Quoted passage:
§

Since speed is of the essence an EAM CMMS system should be in the arsenal of every industrial operation from government (Federal/State/Local) response teams to plant management needing to shut down operations quickly. An EAM CMMS is the tool of choice because the CMMS core will increase the speed of performing inspections, shutdowns and restarts.
In addition, the EAM features including document and contract handling provide safe and secure storage of critical information for quickly contacting vendors as well as making sure asset managers know the location and condition of their assets before, during and after the natural disaster.
Examples of an EAM CMMS in Use for Natural Disasters
There are three components for asset managers to consider for a natural disaster. They are the time prior to the event, during an event and after the event. Each requires different forms of asset and maintenance management as demonstrated below:
- Prior to a disaster: This is when asset managers utilize EAM CMMS generated
inspection checklists to obtain a quick analysis of which assets are secured, ready for emergency use (safety equipment, generators, emergency vehicles fueled etc.). Any deficiencies can be handled immediately and recorded.
It is also when they use an EAM to ensure that they have their contractors, vendors and asset documents ready for action after the storm (for example, having blueprints, schematics, contact information and so on).
- During a disaster: Quality EAM CMMS systems are integrated with mobile handheld devices so that operations management can stay in communication with emergency personnel to stay on top of developments such as a need for emergency shutdowns of gas lines, power plant generators.
On site staff monitoring critical equipment can report roof leaks, gas smells, fires or specific asset damage. EAM CMMS mobility enables a quicker information flow between emergency staff and management.
- After a disaster: After a disaster has occurred, it is imperative that maintenance and operation crews get a quick handle on the damage done. EAM CMMS systems enable maintenance staff to use the same handheld devices to perform inspections on assets after the event. The information is then transmitted back to asset and maintenance managers for comparison to pre-event conditions, work management prioritization such as the scheduling of
work orders, emergency repairs and maintenance.
An EAM CMMS system gives industry, governments and all forms of facility managers the tools they need to restore operations as fast as possible.
As mentioned above, for some events such as earthquakes there may be very little warning. Fortunately, when implemented properly an EAM CMMS solution gives organizations a head start to any emergency planning because they will always know the condition of assets at any given point in time.
One can see from the charts below that natural disasters are actually quite frequent and can strike anywhere. 2011 has been a terrible year for our nation. Should 2012 be similar, it makes sense to determine the EAM CMMS ROI today.
I would like to make a special point that this post was not designed as a “scare post” to buy an EAM CMMS system, it is simply meant to inform business and government leaders that there are tools available that can minimize the economic losses through the quick assessment of damages.

§

Dataset extract:
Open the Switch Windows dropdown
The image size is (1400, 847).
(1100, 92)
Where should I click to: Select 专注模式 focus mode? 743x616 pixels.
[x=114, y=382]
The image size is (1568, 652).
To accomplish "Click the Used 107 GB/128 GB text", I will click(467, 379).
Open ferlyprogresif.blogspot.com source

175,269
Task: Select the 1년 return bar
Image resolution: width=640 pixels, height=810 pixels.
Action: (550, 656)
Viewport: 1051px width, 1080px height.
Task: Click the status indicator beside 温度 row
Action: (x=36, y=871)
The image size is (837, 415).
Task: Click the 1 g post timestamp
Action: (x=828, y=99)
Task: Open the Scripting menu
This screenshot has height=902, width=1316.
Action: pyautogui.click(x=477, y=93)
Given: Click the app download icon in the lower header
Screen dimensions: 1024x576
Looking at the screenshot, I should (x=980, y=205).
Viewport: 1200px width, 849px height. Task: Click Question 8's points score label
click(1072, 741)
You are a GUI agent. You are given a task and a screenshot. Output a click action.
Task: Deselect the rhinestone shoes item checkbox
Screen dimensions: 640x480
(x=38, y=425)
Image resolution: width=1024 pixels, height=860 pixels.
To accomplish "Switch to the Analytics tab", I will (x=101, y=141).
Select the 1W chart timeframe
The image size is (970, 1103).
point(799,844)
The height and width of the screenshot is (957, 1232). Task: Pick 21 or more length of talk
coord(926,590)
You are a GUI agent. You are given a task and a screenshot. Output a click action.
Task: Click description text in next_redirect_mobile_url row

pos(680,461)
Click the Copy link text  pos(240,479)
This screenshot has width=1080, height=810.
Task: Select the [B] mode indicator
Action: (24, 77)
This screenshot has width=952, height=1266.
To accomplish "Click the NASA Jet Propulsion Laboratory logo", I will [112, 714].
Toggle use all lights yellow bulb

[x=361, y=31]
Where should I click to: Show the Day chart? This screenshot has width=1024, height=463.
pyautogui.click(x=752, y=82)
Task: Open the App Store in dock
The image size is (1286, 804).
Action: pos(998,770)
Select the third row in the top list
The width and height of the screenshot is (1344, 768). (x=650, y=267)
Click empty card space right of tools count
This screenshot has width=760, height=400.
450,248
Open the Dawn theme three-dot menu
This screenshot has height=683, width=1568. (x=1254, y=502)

§

Problem to work on:
Repeat word for word the part of the text about EAM CMMS systems and natural disasters from "One can see" to "CMMS ROI today.". Answer from the text about EAM CMMS systems and natural disasters, without drawing on any other source.

Written answer:
One can see from the charts below that natural disasters are actually quite frequent and can strike anywhere. 2011 has been a terrible year for our nation. Should 2012 be similar, it makes sense to determine the EAM CMMS ROI today.